After smoothing the image and eliminating the noise, the next step is to find the edge strength by taking the gradient of the image. The Sobel operator performs a 2-D spatial gradient measurement on an image. Then, the approximate absolute gradient magnitude (edge strength) at each point can be found. The Sobel operator uses a pair of 3x3 convolution masks, one estimating the gradient in the x-direction (columns) and the other estimating the gradient in the y-direction (rows). These are:

\[G_x = \begin{bmatrix} -1 & 0 & +1\\ -2 & 0 & +2\\ -1 & 0 & +1\\ \end{bmatrix} * A\] \[G_y = \begin{bmatrix} +1 & +2 & +1\\ 0 & 0 & 0\\ -1 & -2 & +1\\ \end{bmatrix} * A\]

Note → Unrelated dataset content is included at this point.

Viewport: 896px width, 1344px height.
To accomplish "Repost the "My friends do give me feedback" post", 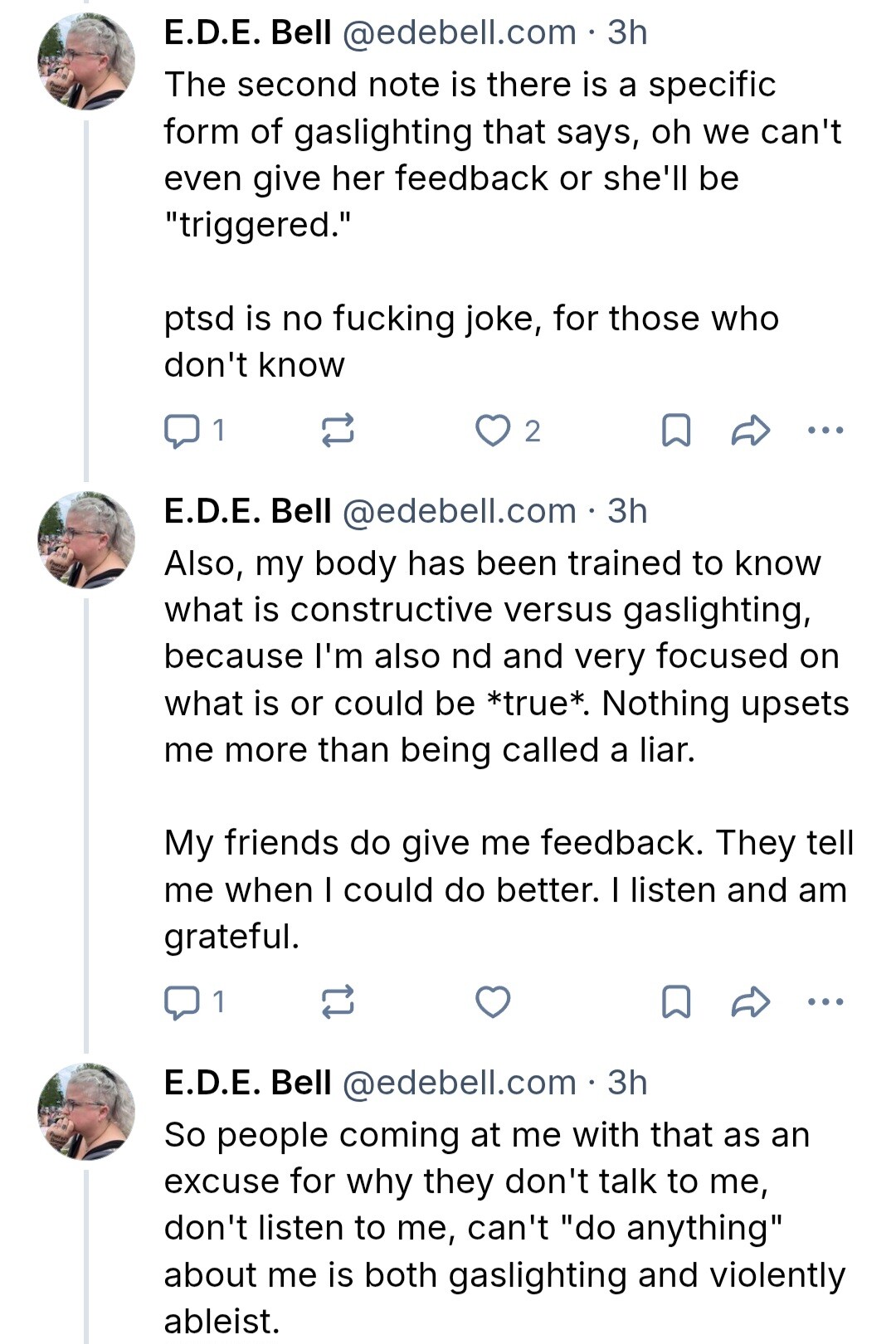I will point(338,1002).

where \(*\) represents here denotes the 2-dimensional signal processing convolution operation. This all is fine, but I want you to see the magic of this specific convolution in detecting edges.

\[\begin{bmatrix} 0 & 0 & 0 & 1 & 1 & 1\\ 0 & 0 & 0 & 1 & 1 & 1\\ 0 & 0 & 0 & 1 & 1 & 1\\ 0 & 0 & 0 & 1 & 1 & 1\\ 0 & 0 & 0 & 1 & 1 & 1\\ 0 & 0 & 0 & 1 & 1 & 1\\ \end{bmatrix} * \begin{bmatrix} -1 & 0 & +1\\ -2 & 0 & +2\\ -1 & 0 & +1\\ \end{bmatrix} = \begin{bmatrix} 0 & 4 & 4 & 0\\ 0 & 4 & 4 & 0\\ 0 & 4 & 4 & 0\\ 0 & 4 & 4 & 0\\ \end{bmatrix}\]

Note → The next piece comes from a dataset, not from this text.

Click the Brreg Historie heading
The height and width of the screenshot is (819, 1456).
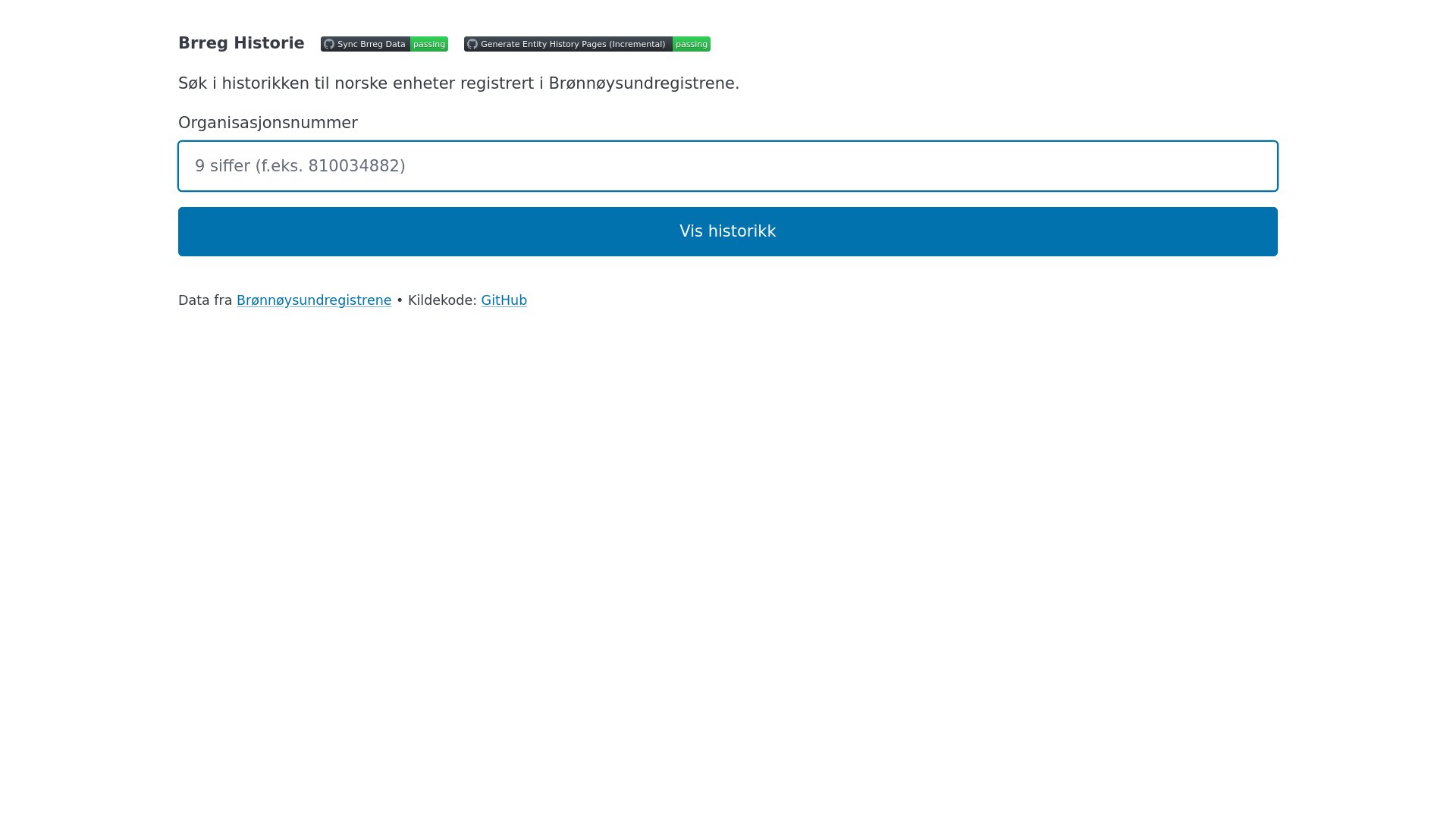pyautogui.click(x=241, y=43)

Then you can proceed to apply a min-max scalar, convert the matrix to

\[\begin{bmatrix} 0 & 255 & 255 & 0\\ 0 & 255 & 255 & 0\\ 0 & 255 & 255 & 0\\ 0 & 255 & 255 & 0\\ \end{bmatrix}\]

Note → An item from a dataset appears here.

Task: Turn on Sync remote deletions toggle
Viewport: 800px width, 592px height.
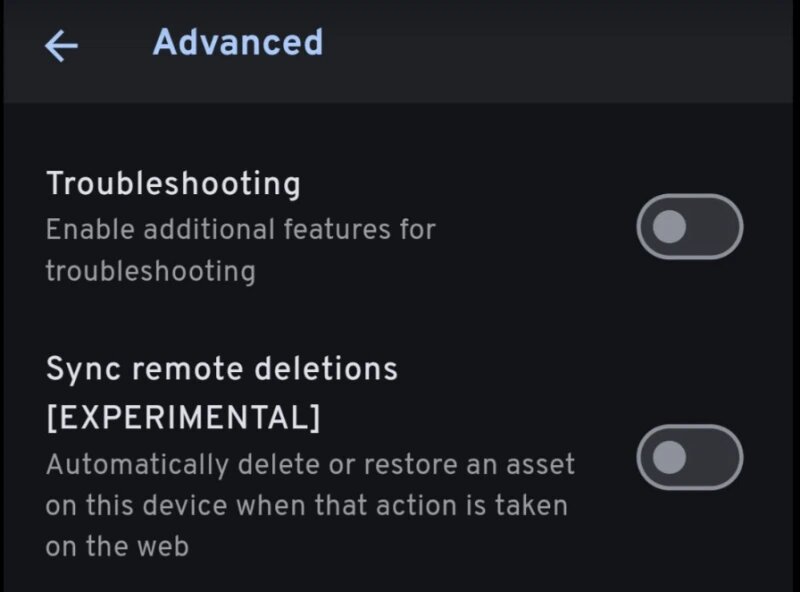Action: 689,457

Identifying exactly where the color changes, where you can imagine 0 is black and 255 white.

In a similar manner, you can pass \(G_y\) which the horizontal Sobel filter to highlight the horizontal edges.

Then, you want both of them being represented together so you add up both the gradients \(G = \sqrt{G_x^2 + G_y^2}\). And similarly you could perform \(\theta = atan(\frac{G_y}{G_x})\) to the edge angle represented by different colors. This would look something like this:

Now the output of the sobel operator passes to the canny edge detector function. Canny takes the edges from sobel, suppresses the edges to show where the edges are located and not how wide are they. To do this canny checks what the orientation of the edge is and for all the neighbouring edges it has find which one form the local maximum.

After this we perform a hough transform. Let’s try and break that down too.

This is the equation of a line:

If you pick two points \(x_i, y_i\) and \(x_j, y_j\) namely, they’d have the following equation: \(y_i = ax_i + b\) and \(y_j = ax_j + b\). Inverting these lines on plane \(a, b\) the equations become \(b = -x_i + y_i\) and \(b = -x_j + y_j\) then these lines would intersect at point \((a, b)\)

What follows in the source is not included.